- [About this exercise]:
Could you write out, exactly as they stand, only the lines in the listing below from the line with "The width and" to the line with "to the Game", both ends included, without the pictures?

- [Excerpted records]:
------------------------------------------------------------
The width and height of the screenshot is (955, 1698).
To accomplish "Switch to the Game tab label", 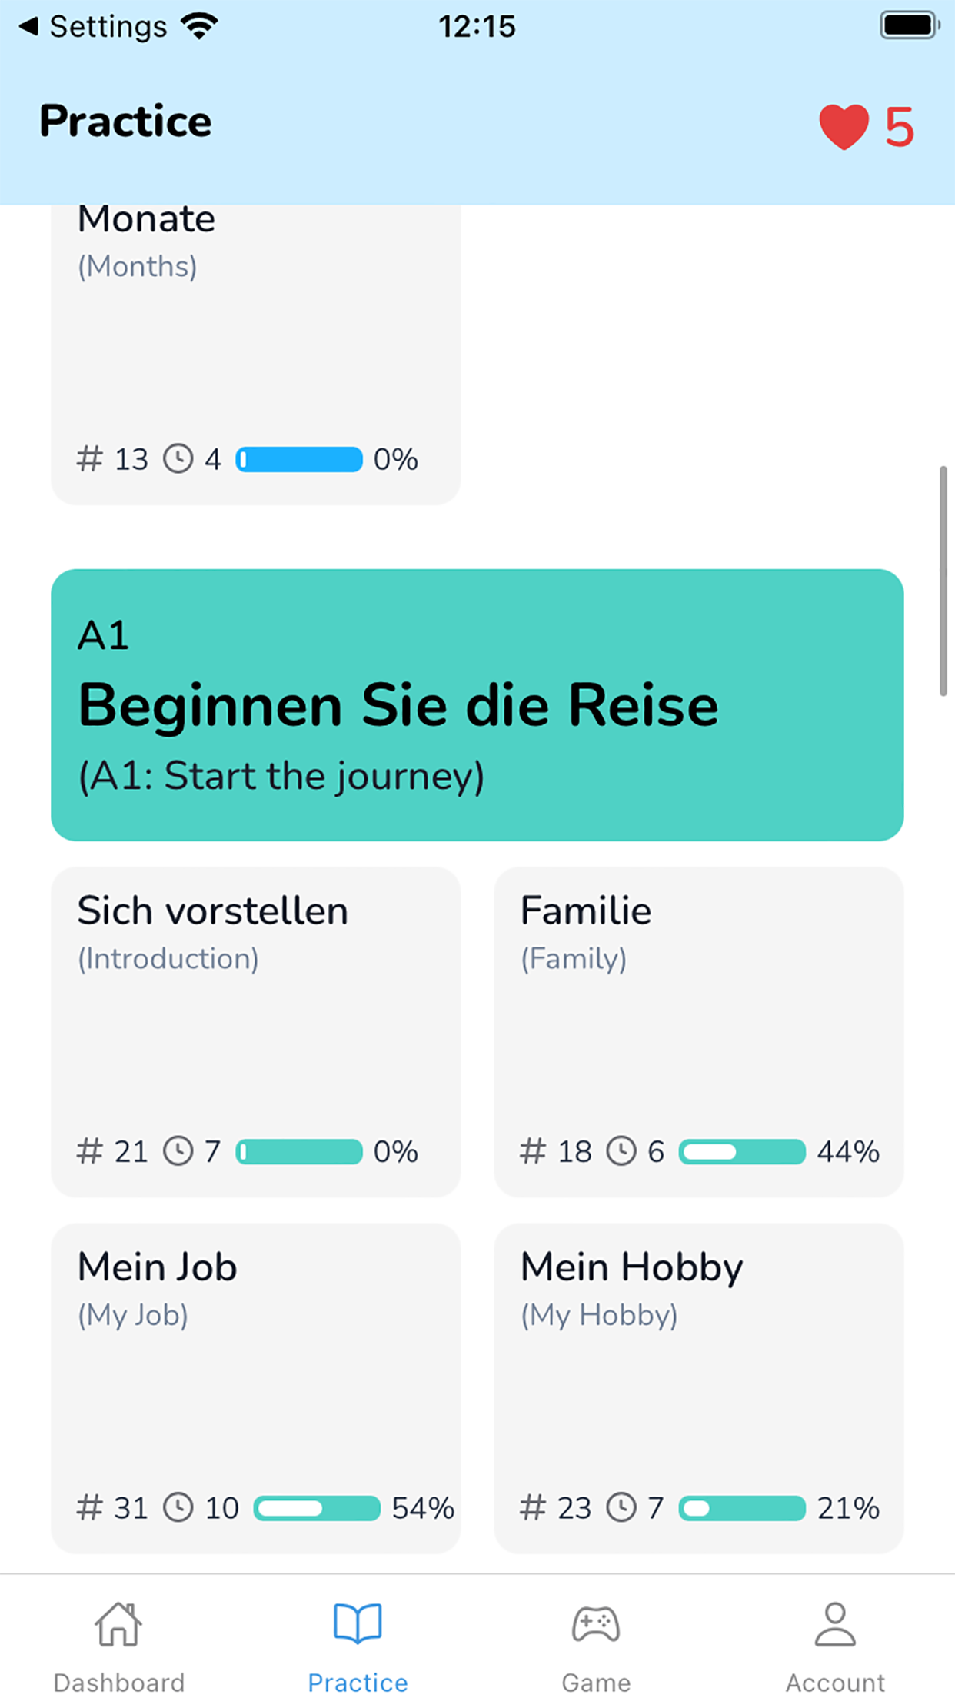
------------------------------------------------------------
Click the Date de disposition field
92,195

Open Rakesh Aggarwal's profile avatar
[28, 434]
------------------------------------------------------------
- [Response area]:
The width and height of the screenshot is (955, 1698).
To accomplish "Switch to the Game tab label", 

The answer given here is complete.